October 2018 – Fraser Gunn – the RNLI

‘For Those in Peril on the Sea’

We yachtsmen thought we knew about the RNLI – it rescues people like us, fishermen and merchant seamen in terrible gales.  Well it does, but as Fraser Gunn – our speaker this month – revealed, it also rescues huge numbers of walkers, sea-anglers, kayakers etc. as well as, in 2017, 24,000 people aided by RNLI beach lifeguards!

Fraser started by recounting how two 15 year-old lads, first time afloat and crewing on a jaunt to Alderney, met terrible conditions as they approached the UK coast on the way home, lost their rig and, with no engine (this was just post-war), no VHF etc. – had just a  single parachute flare to summon help.  Fortunately it was seen, the lifeboat launched and they were saved.  Fraser was one of those lads! And has been a dedicated RNLI supporter ever since.
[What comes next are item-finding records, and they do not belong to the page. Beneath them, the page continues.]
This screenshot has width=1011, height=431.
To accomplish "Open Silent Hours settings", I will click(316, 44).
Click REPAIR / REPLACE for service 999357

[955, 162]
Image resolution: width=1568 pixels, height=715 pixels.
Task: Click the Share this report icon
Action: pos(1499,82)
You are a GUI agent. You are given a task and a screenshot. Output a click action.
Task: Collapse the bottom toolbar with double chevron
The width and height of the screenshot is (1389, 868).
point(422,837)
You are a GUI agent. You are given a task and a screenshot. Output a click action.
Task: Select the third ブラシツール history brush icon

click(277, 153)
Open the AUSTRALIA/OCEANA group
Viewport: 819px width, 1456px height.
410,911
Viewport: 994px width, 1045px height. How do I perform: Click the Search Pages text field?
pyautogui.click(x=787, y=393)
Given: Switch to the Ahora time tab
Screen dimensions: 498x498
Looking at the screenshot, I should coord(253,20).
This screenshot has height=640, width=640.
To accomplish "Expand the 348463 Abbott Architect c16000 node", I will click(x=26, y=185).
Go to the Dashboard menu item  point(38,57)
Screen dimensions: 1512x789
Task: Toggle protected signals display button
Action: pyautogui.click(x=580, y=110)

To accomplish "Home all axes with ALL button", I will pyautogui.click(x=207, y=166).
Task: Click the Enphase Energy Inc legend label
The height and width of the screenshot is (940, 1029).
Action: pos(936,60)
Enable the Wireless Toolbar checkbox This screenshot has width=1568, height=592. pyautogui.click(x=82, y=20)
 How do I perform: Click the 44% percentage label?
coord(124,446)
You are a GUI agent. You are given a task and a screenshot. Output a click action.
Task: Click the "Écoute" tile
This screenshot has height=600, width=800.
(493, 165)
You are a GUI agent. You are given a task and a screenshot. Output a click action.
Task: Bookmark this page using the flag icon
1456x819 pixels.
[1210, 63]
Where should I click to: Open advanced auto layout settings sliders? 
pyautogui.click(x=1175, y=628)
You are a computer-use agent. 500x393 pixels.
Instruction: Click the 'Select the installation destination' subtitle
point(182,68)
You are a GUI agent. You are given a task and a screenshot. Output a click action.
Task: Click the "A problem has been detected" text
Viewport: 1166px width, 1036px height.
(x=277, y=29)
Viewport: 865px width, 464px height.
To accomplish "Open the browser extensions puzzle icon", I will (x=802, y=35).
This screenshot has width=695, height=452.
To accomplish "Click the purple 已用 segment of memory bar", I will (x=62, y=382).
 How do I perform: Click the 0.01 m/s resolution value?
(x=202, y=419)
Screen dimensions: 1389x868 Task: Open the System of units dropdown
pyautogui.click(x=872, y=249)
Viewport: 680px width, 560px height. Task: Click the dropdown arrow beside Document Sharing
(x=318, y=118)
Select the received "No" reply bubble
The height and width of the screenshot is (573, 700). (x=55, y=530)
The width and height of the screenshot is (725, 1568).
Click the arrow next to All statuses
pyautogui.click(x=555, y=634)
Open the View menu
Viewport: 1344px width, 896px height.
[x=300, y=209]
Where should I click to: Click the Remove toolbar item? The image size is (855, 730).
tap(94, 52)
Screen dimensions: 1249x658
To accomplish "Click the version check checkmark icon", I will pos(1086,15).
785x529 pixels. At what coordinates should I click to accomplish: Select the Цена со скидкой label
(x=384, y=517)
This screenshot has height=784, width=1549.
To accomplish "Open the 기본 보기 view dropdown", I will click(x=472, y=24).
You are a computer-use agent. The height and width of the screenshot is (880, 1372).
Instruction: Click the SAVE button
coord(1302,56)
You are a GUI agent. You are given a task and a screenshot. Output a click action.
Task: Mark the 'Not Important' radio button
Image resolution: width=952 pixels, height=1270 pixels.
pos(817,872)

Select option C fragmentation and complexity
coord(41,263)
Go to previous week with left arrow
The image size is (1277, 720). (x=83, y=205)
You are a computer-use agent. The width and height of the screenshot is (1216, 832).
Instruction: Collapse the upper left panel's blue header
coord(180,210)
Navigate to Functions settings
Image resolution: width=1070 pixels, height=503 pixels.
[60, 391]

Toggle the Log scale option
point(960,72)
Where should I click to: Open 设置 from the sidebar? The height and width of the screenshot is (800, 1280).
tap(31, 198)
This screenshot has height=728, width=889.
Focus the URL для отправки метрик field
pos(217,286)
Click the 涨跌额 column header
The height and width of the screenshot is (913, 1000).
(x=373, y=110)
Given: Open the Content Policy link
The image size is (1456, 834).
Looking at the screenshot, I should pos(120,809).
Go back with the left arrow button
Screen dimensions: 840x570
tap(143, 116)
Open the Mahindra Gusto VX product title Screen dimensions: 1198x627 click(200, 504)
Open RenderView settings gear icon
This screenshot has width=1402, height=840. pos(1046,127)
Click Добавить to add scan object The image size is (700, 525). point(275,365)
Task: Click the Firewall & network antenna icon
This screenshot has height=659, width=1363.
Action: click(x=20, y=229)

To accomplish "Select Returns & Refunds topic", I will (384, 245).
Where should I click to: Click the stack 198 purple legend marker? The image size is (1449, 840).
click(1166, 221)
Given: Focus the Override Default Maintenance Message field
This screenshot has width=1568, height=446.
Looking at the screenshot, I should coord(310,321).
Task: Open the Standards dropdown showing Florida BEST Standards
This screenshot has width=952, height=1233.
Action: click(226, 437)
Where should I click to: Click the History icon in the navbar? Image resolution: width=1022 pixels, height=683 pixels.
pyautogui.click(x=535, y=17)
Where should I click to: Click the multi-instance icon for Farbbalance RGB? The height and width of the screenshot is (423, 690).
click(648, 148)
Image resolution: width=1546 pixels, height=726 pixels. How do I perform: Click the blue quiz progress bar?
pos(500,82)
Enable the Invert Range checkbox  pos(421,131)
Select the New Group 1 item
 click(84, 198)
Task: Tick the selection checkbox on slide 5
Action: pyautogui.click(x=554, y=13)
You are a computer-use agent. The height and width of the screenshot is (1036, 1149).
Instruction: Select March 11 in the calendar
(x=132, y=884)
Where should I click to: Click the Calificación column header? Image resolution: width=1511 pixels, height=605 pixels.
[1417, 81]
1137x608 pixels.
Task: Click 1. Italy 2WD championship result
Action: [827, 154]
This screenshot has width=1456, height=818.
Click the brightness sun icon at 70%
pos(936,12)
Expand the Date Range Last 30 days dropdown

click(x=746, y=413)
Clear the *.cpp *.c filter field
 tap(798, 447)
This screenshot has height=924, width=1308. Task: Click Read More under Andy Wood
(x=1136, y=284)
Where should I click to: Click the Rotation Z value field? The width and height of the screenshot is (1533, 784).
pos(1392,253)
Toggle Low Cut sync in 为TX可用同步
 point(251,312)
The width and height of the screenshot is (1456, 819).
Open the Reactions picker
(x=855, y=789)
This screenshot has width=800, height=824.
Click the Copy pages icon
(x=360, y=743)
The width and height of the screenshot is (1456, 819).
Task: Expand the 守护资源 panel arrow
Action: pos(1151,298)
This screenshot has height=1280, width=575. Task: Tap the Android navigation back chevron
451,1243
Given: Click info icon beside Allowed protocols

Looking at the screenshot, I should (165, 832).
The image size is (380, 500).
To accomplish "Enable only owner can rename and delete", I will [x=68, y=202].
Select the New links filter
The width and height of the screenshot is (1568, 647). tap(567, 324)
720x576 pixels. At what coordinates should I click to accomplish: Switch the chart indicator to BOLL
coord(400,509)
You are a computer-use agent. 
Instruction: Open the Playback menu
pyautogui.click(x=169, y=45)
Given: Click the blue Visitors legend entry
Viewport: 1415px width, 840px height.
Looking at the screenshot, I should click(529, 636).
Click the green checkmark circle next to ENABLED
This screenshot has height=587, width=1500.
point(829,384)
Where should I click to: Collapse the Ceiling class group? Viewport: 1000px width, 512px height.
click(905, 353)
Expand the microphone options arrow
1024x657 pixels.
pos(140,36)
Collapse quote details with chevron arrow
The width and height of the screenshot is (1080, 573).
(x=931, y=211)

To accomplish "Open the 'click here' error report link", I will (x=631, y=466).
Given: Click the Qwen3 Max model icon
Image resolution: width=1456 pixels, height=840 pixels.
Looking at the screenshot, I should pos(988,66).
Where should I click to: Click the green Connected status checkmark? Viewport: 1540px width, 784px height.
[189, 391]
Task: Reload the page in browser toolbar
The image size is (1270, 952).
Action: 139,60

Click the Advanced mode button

The RNLI was founded in 1824 – think 18,000 shipwrecks a year – by Sir William Hilary, in the face of no Admiralty support.    The first lifeboats were open and rowed, then came sailing boats and finally powered vessels.  The latest Shannon class all-weather-lifeboat is remarkable, can be beach launched and recovered in virtually all conditions and was designed and is built in-house by the RNLI at their Poole HQ.  As the RNLI continually renews and upgrades it’s fleet their old boats find themselves all over the world underpinning other SAR organisations, many based on and trained by the RNLI.  And then there are the inshore boats, and even a few hovercraft.

Apart from a few full time crew members on the Thames and at the isolated Spurn Head station, the lifeboat crews remain unpaid volunteers and now include many women.  And whilst the lifeboat crews – a byword for courage and self-sacrifice – are often the most visible part of the organisation, they in turn depend on thousands of shorebased volunteers, from humble fund raisers to the guys that drive the beach launch tractors( into and and often right under boiling surf – as one of Fraser’s video clips showed).

The RNLI remains a charity (they flirted with state support for 10 years in the late 19th century but found it too beareaucratic and restrictive and reverted) and needs to raise almost £200m a year to protect all those who venture near water – whether at sea, the coast and even inland.